Vanlife travellers can stop at rest areas or car parks in Germany without any problems - at least for one night. You should not stay longer than that and you should also refrain from putting out your table, fairy lights and couch. The parking space only serves as a place to sleep. If you are planning a longer stay, you should look for a camping site. If you want to go out into the open with your tent, you will have a harder time in Germany. In Germany it is generally allowed to spend the night in the open air, but not with a tent. So pack your sleeping bag and lie down in the meadow! Only in nature reserves none of this is allowed!
Our tip: If you want to spend the night in nature with a camper or tent, you should simply ask the landowner beforehand. Then you are on the safe side.
The following applies to all wild camping fans: avoid rubbish, take leftovers with you and leave nature as you found it. Or: pack other people's rubbish with you and set a good example.
The Free State of Bavaria is considering a change in the law to make it easier for farmers to offer up to three pitches for campers on their land. And the South Tyrolean state parliament has also proposed solutions that will benefit tourists, in addition to taking a tougher stance against wild campers. For example, a digital guidance system with currently available pitches is to be developed.
In Geo magazine, Guido Sommer, a professor of tourism marketing from Kempten, gives an insight into this digital future of tourism. He is convinced that mobile phones can be a solution to over-tourism. Algorithms and aggregated data could better manage visitor flows in the future and offer alternatives based on personal preferences. For Bavaria, the university in Kempten is developing the "BayernCloud"for this purpose. Similar projects are underway around the world, with a planned start date of summer 2022.
But not only the regions, but also the new generation of motorhome must move. Part of a camping trip is to find out in advance about local regulations on wild camping.

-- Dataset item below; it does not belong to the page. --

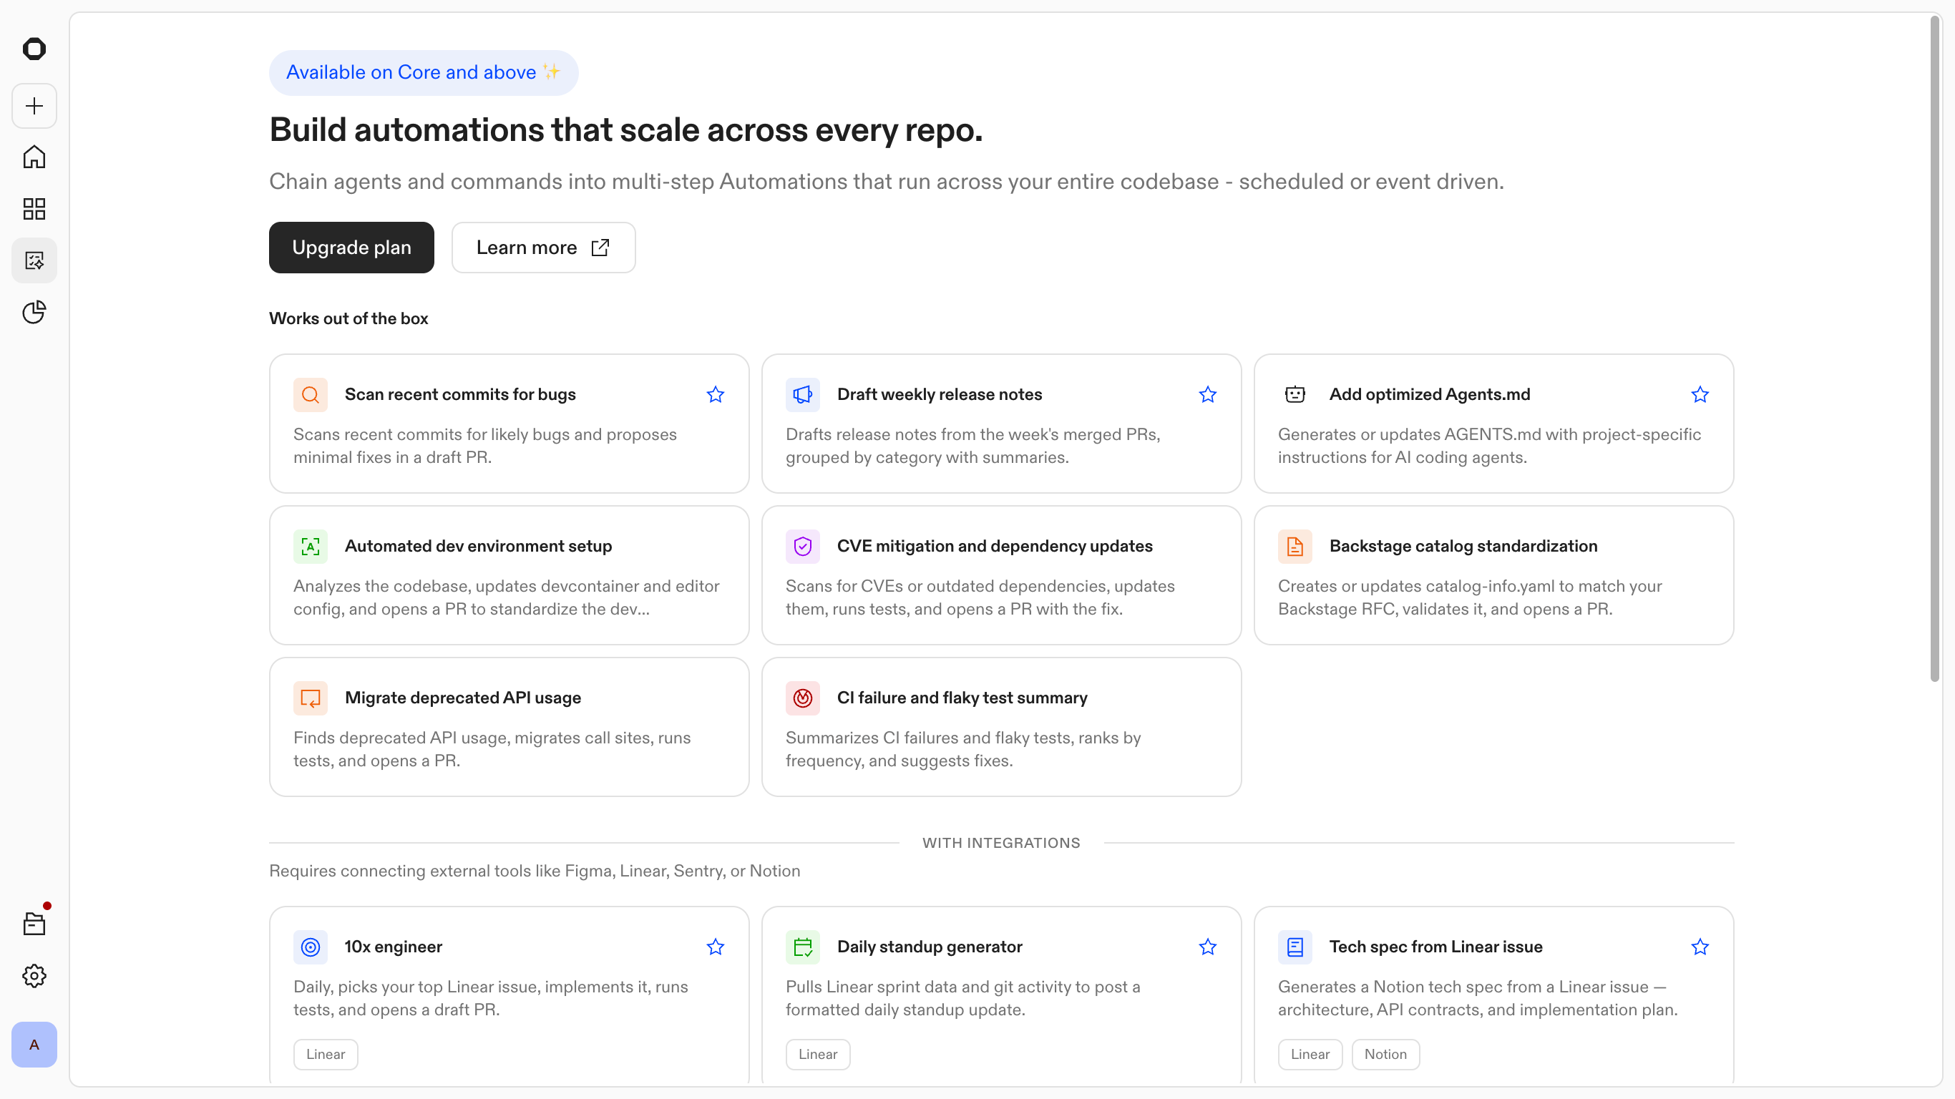
Task: Click the user avatar labeled A
Action: 34,1044
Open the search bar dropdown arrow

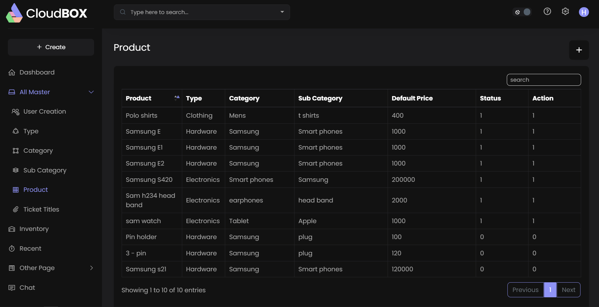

"VisitSweden" also recommends: "As in many other countries, the same applies in Sweden: He who asks, wins. Often namely also an idyllic place on or next to a farm."
The motto "after me, the deluge" is counterproductive: those who leave behind rubbish and smelly chemical sludge not only harm the environment, but also deepen the rifts between residents and visitors. Consideration and personal responsibility are called for here. Only then can Vanlife continue to deliver on the promise of freedom in nature.